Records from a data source
○ ○ ○ ○

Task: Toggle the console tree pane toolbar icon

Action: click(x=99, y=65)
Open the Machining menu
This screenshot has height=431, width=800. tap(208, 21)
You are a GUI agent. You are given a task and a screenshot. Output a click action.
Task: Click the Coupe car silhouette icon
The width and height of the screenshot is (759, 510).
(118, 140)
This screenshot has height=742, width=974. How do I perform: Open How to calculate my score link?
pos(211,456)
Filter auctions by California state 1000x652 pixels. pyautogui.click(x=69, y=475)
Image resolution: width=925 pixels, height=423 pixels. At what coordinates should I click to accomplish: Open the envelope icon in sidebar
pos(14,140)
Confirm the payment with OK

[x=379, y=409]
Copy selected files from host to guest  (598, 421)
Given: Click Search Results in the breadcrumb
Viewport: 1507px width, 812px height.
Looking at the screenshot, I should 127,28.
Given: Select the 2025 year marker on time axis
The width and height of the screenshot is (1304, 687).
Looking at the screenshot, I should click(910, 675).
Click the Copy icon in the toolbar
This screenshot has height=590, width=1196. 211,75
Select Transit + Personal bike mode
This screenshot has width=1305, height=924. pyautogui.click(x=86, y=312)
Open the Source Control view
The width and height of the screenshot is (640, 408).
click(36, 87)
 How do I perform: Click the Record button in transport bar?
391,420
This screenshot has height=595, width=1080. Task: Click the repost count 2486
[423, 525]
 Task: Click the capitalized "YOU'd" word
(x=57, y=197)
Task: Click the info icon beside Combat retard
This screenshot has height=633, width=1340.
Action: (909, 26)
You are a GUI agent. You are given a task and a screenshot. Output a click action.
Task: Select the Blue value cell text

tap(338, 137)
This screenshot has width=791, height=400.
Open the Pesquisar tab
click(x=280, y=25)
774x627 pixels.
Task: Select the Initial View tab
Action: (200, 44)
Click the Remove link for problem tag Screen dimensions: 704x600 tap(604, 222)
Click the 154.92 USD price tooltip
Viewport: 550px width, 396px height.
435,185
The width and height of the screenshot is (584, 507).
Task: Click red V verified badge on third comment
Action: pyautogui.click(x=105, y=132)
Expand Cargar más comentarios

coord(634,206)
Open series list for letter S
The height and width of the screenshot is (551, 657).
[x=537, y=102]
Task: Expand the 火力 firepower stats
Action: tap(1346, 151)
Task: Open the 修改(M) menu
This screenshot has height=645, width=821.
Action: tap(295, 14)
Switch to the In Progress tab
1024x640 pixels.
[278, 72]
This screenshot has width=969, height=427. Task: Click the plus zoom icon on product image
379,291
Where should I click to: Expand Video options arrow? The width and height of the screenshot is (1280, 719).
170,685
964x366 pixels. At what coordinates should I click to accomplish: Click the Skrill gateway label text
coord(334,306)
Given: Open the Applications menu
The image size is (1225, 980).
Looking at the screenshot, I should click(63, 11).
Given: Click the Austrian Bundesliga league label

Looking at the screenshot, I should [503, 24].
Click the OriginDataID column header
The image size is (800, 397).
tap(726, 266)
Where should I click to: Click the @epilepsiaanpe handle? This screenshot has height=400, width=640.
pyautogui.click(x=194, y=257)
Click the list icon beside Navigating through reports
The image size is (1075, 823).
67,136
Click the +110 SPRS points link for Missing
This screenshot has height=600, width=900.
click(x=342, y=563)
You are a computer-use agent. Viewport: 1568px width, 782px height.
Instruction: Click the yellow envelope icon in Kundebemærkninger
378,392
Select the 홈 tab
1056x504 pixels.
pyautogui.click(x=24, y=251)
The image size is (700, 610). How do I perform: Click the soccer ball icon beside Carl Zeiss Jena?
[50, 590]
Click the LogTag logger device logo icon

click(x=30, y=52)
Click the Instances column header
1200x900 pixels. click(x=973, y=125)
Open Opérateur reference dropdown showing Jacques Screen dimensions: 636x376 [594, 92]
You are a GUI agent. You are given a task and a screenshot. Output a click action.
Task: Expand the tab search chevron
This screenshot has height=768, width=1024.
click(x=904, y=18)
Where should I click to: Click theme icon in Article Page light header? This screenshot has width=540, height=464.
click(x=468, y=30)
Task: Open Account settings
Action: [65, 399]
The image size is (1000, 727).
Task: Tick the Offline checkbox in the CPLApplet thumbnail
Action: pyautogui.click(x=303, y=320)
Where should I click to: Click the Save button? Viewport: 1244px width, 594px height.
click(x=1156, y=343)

○ ○ ○ ○

What the task asks:
Would you retype all of the lines shown above, exactly as given?

Solution to the problem:
Task: Toggle the console tree pane toolbar icon

Action: click(x=99, y=65)
Open the Machining menu
This screenshot has height=431, width=800. tap(208, 21)
You are a GUI agent. You are given a task and a screenshot. Output a click action.
Task: Click the Coupe car silhouette icon
The width and height of the screenshot is (759, 510).
(118, 140)
This screenshot has height=742, width=974. How do I perform: Open How to calculate my score link?
pos(211,456)
Filter auctions by California state 1000x652 pixels. pyautogui.click(x=69, y=475)
Image resolution: width=925 pixels, height=423 pixels. At what coordinates should I click to accomplish: Open the envelope icon in sidebar
pos(14,140)
Confirm the payment with OK

[x=379, y=409]
Copy selected files from host to guest  (598, 421)
Given: Click Search Results in the breadcrumb
Viewport: 1507px width, 812px height.
Looking at the screenshot, I should 127,28.
Given: Select the 2025 year marker on time axis
The width and height of the screenshot is (1304, 687).
Looking at the screenshot, I should click(910, 675).
Click the Copy icon in the toolbar
This screenshot has height=590, width=1196. 211,75
Select Transit + Personal bike mode
This screenshot has width=1305, height=924. pyautogui.click(x=86, y=312)
Open the Source Control view
The width and height of the screenshot is (640, 408).
click(36, 87)
 How do I perform: Click the Record button in transport bar?
391,420
This screenshot has height=595, width=1080. Task: Click the repost count 2486
[423, 525]
 Task: Click the capitalized "YOU'd" word
(x=57, y=197)
Task: Click the info icon beside Combat retard
This screenshot has height=633, width=1340.
Action: (909, 26)
You are a GUI agent. You are given a task and a screenshot. Output a click action.
Task: Select the Blue value cell text

tap(338, 137)
This screenshot has width=791, height=400.
Open the Pesquisar tab
click(x=280, y=25)
774x627 pixels.
Task: Select the Initial View tab
Action: (200, 44)
Click the Remove link for problem tag Screen dimensions: 704x600 tap(604, 222)
Click the 154.92 USD price tooltip
Viewport: 550px width, 396px height.
435,185
The width and height of the screenshot is (584, 507).
Task: Click red V verified badge on third comment
Action: pyautogui.click(x=105, y=132)
Expand Cargar más comentarios

coord(634,206)
Open series list for letter S
The height and width of the screenshot is (551, 657).
[x=537, y=102]
Task: Expand the 火力 firepower stats
Action: tap(1346, 151)
Task: Open the 修改(M) menu
This screenshot has height=645, width=821.
Action: tap(295, 14)
Switch to the In Progress tab
1024x640 pixels.
[278, 72]
This screenshot has width=969, height=427. Task: Click the plus zoom icon on product image
379,291
Where should I click to: Expand Video options arrow? The width and height of the screenshot is (1280, 719).
170,685
964x366 pixels. At what coordinates should I click to accomplish: Click the Skrill gateway label text
coord(334,306)
Given: Open the Applications menu
The image size is (1225, 980).
Looking at the screenshot, I should click(63, 11).
Given: Click the Austrian Bundesliga league label

Looking at the screenshot, I should [503, 24].
Click the OriginDataID column header
The image size is (800, 397).
tap(726, 266)
Where should I click to: Click the @epilepsiaanpe handle? This screenshot has height=400, width=640.
pyautogui.click(x=194, y=257)
Click the list icon beside Navigating through reports
The image size is (1075, 823).
67,136
Click the +110 SPRS points link for Missing
This screenshot has height=600, width=900.
click(x=342, y=563)
You are a computer-use agent. Viewport: 1568px width, 782px height.
Instruction: Click the yellow envelope icon in Kundebemærkninger
378,392
Select the 홈 tab
1056x504 pixels.
pyautogui.click(x=24, y=251)
The image size is (700, 610). How do I perform: Click the soccer ball icon beside Carl Zeiss Jena?
[50, 590]
Click the LogTag logger device logo icon

click(x=30, y=52)
Click the Instances column header
1200x900 pixels. click(x=973, y=125)
Open Opérateur reference dropdown showing Jacques Screen dimensions: 636x376 [594, 92]
You are a GUI agent. You are given a task and a screenshot. Output a click action.
Task: Expand the tab search chevron
This screenshot has height=768, width=1024.
click(x=904, y=18)
Where should I click to: Click theme icon in Article Page light header? This screenshot has width=540, height=464.
click(x=468, y=30)
Task: Open Account settings
Action: [65, 399]
The image size is (1000, 727).
Task: Tick the Offline checkbox in the CPLApplet thumbnail
Action: pyautogui.click(x=303, y=320)
Where should I click to: Click the Save button? Viewport: 1244px width, 594px height.
click(x=1156, y=343)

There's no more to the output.